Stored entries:
○ ○ ○ ○

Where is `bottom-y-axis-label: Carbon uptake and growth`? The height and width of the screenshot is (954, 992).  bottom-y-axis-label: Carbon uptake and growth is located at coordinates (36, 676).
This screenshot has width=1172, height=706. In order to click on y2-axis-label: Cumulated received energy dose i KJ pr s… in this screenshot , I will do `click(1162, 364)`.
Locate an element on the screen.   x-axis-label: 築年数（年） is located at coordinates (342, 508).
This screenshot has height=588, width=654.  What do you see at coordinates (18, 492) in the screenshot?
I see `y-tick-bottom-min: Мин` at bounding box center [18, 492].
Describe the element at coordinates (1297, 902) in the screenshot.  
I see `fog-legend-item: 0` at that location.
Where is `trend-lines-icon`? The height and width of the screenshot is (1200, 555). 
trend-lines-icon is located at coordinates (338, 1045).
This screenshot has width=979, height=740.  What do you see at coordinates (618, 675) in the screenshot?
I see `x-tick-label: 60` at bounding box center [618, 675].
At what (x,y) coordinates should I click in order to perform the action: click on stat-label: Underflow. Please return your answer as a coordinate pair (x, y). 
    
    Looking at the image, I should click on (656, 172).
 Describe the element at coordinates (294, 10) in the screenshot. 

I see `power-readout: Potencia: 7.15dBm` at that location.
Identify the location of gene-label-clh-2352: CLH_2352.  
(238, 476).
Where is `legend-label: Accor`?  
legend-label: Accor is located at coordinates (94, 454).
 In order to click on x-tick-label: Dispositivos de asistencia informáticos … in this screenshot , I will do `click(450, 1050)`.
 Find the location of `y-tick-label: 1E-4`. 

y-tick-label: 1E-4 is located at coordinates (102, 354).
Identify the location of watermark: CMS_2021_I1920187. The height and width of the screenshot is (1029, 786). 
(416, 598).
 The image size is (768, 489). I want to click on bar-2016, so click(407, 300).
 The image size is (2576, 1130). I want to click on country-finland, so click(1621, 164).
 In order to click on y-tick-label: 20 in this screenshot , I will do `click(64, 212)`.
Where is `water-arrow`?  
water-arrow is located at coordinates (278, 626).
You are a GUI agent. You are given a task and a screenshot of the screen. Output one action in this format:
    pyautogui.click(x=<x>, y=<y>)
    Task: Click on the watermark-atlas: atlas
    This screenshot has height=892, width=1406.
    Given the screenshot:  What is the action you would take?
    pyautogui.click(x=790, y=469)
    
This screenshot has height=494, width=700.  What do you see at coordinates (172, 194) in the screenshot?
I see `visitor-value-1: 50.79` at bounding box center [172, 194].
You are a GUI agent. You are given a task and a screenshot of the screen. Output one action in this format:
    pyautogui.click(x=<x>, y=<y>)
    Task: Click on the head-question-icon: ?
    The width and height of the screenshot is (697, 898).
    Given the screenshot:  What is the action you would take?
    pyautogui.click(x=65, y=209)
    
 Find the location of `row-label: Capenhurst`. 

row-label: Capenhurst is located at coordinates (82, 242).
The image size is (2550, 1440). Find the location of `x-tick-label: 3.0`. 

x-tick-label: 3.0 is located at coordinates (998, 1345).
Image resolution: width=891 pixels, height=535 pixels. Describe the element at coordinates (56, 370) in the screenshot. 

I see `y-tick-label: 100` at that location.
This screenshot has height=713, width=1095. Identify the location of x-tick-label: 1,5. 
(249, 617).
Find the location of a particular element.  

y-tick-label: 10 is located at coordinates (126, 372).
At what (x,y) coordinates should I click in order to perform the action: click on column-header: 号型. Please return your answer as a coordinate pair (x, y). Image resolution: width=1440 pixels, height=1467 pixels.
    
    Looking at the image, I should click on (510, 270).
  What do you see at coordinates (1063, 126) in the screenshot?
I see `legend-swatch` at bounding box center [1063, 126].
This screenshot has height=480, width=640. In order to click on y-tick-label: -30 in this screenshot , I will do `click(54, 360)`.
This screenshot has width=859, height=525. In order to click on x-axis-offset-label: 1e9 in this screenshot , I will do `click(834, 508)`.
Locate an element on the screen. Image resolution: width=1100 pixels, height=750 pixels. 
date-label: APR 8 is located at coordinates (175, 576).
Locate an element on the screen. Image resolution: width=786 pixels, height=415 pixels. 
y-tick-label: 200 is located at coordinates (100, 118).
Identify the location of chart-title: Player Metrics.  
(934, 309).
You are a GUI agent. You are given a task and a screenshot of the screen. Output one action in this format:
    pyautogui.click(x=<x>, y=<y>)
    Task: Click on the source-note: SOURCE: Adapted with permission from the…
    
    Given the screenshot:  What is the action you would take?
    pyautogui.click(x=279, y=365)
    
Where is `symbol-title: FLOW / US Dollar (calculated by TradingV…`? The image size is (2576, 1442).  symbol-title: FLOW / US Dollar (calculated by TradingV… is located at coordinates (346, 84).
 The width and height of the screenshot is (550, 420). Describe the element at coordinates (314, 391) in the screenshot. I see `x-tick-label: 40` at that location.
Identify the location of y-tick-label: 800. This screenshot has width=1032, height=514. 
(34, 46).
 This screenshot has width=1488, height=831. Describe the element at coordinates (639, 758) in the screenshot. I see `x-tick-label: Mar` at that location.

○ ○ ○ ○

> The problem
Pick out each line in the material above that contains the word "will", and copy those lines.

> Solution to this exercise
This screenshot has width=1172, height=706. In order to click on y2-axis-label: Cumulated received energy dose i KJ pr s… in this screenshot , I will do `click(1162, 364)`.
 In order to click on x-tick-label: Dispositivos de asistencia informáticos … in this screenshot , I will do `click(450, 1050)`.
 In order to click on y-tick-label: 20 in this screenshot , I will do `click(64, 212)`.
This screenshot has height=480, width=640. In order to click on y-tick-label: -30 in this screenshot , I will do `click(54, 360)`.
This screenshot has width=859, height=525. In order to click on x-axis-offset-label: 1e9 in this screenshot , I will do `click(834, 508)`.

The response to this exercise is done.